Dedichiamo le pagine centrali a Giulia Cecchettin, la cui morte ha toccato il cuore di tutti. Il tema della violenza maschile è al centro del dibattito e anche qui si tratta di forza, di potere, di prepotenza e violenza. Forza e potere sono cose anche buone, si vuol essere “forti e liberi”, si vuol “poter fare”, poter risolvere, aiutare, salvare, ma forza e potere portano la tentazione della prepotenza. Come tenerla a bada soprattutto nei maschi che dalla loro hanno più forza fisica? Con l’insegnamento dell’amore? Mah. Di sicuro con l’insegnamento dell’onore e del suo codice. Ne riparleremo.

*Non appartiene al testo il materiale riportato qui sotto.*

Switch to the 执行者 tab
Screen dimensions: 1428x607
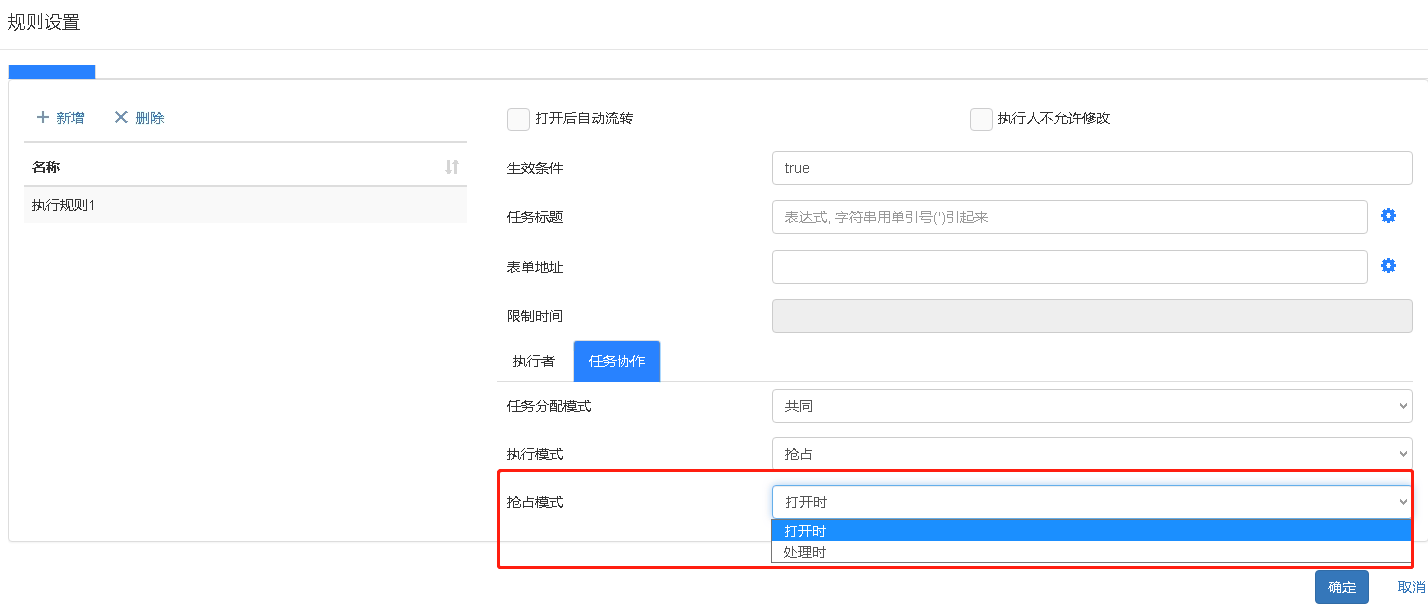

Pubblichiamo poi il ricordo, scritto da Michele Battini, di due grandi uomini, Alexander Langer e Clemente Manenti, amici fra loro e anche della nostra rivista della quale furono collaboratori. In gioventù furono entrambi dirigenti di Lotta Continua. Il saggio si conclude con una suggestiva immagine di Clemente su quella che fu un’esperienza che coinvolse in modo travolgente migliaia e migliaia di giovani: “Un delirio anarchico”. E però ci sembra giusto dire che altri, fra cui chi scrive, pensano che sia stato piuttosto un “delirio leninista”, con tutte le conseguenze, per restare in tema, legate al problema della forza, della forzatura, della violenza, dell’odio per i sindacati e per la democrazia. Questo non contraddice che come esperienza umana sia stata straordinaria. Come ci dice Simone Weil, nella orribile guerra si possono ritrovare i sentimenti più puri. E poco cambia se “la guerra”, in quel caso, fu frutto di un delirio. Ma casomai ne discuteremo. A un giovane “impegnato” di oggi la discussione potrebbe interessare.
Infine Alessandro Rosina ci parla di una potenziale catastrofe demografica, Giancarlo Parissi della situazione delle nostre carceri, Stefano Maffulli dell’intelligenza artificiale, poi Alfonso Berardinelli dei Francofortesi, Matteo Lo Presti del ’56, anno fatidico per la sinistra, Belona Greenwood del vivere e morire in Inghilterra. La “visita” è alla tomba di Simone Weil.